Serial and parallel programming style.
Until the past decade or so, most software programming was serial. That is, the code was meant to execute one statement at a time. That was fine, serial code performance kept increasing as long as microprocessor clock rates kept increasing.
Microprocessor clock rates stopped increasing a few years ago, and so people turned to parallel programming to extract more performance out of their application programs. One central idea in parallel programming is that independent data and instruction streams may be divided up and executed simultaneously. Much of the underlying computer processors (CPUs, GPUs and FPGAs) support this style of programming. What I find puzzling is that the code development environments do not seem (to me, at least) to fully support a parallel programming style.
I’m speaking from personal experience here. I know I absolutely have to draw out my parallel code on a large piece of paper and only then can I implement pieces of the code in a traditional text-based development environment. Much to my surprise, I’ve seen papers in cognitive neuroscience concluding our human brains use the speech center to work things out in a serial fashion and use the visual center to work things out in a parallel fashion. It sure seems like a useful parallel programming environment would fully support coding using visualization instead of coding using text characters from a computer language. To be fair, this may be confirmation bias on my part. Or perhaps a programming environment using only imagery it a bit too far off in the future. I do not know as I tend to have many more questions than answers. And I’d love to be able to create parallel programs from pictures.
Re-purposing GPUs to solve a certain class of compute problems.
Seymour Cray once said “If you were plowing a field, which would you rather use? Two strong oxen or 1024 chickens?” Seymour was comparing using two supercomputers to using a large cluster of networked microprocessors for computation. Since Seymour was the father of supercomputing, you can guess which he would choose. I’d answer him “it depends.”
So far in this blog, I’ve talked about things with which I have fairly extensive experience. I’m going to go out on limb here and talk about something I’ve never actually programmed (yet): using GPUs as computer processors. Today, these devices are certainly used as processors in the same sense that microprocessors, FPGAs and embedded microcontrollers are used as processors. I did not want to leave GPUs out of the discussion, even when I have only a theoretical understanding of them.

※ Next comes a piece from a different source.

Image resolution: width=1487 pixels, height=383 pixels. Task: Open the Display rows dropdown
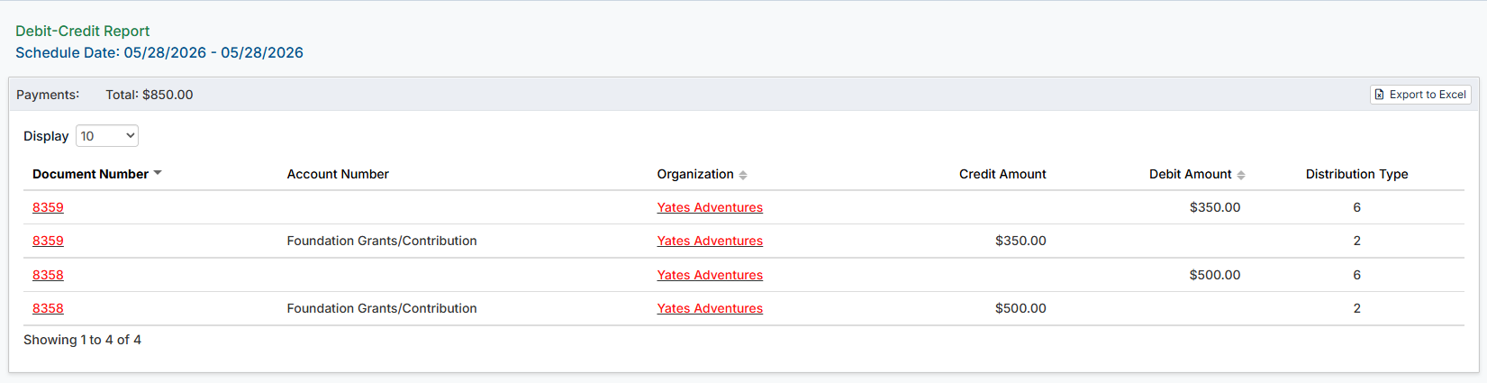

GPU stands for “Graphics Processing Unit.” For many years this device was the thing in your computer that created the images on your computer screen. It started off existence as an application-specific device to assist a microprocessor with displaying graphics. You see, once upon a time, a computer display was text-only. No windows, graphics, images, mouse pointer, nothing. Text. Humble beginnings, no? A microprocessor acting alone could not do its usual general purpose thing and do graphical work at the same time. So GPUs were created to offload the graphics work from the microprocessor, which leads to why your computer desktop has images and icons and windows and whatnot.

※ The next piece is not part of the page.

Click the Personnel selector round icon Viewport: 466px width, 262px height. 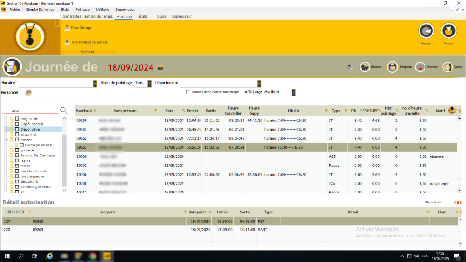pos(28,92)
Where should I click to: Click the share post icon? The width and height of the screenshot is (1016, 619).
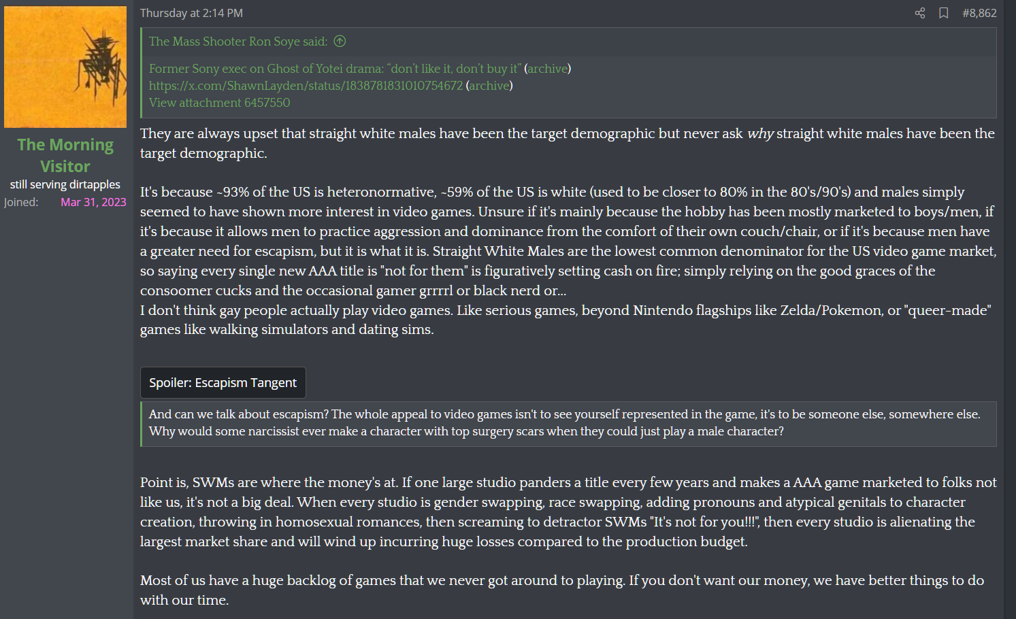[x=920, y=13]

When microprocessor performance hit a brick wall a few years ago, some clever people realized the GPU could be used to solve a certain class of processing problems. A single GPU consists of thousands of moderately powerful graphics instruction processors, each executing the same set of program instructions on different sets of data. Look at your computer screen and imagine it is divided into many independent regions of graphics data. All of the independent regions of graphics data have common image processing instructions performed on them, like shading, blending, interpolation and the like. The data is different, the instructions are the same. Some application programs display these characteristics in that they have to do the same thing over an enormous amount of independent chunks of data. Massive parallel execution, as long as each moderately powerful graphics instruction processor in a GPU is executing the same program on different independent sets of data. So maybe 1024 chickens is better than two strong oxen for certain types of problems. No surprising, really, as a hammer is great for certain problems while a socket wrench is great for other types of problems. This is why we have microprocessors, FPGAs, embedded microcontrollers and GPUs used as processors. It always depends on the problem you’re trying to solve.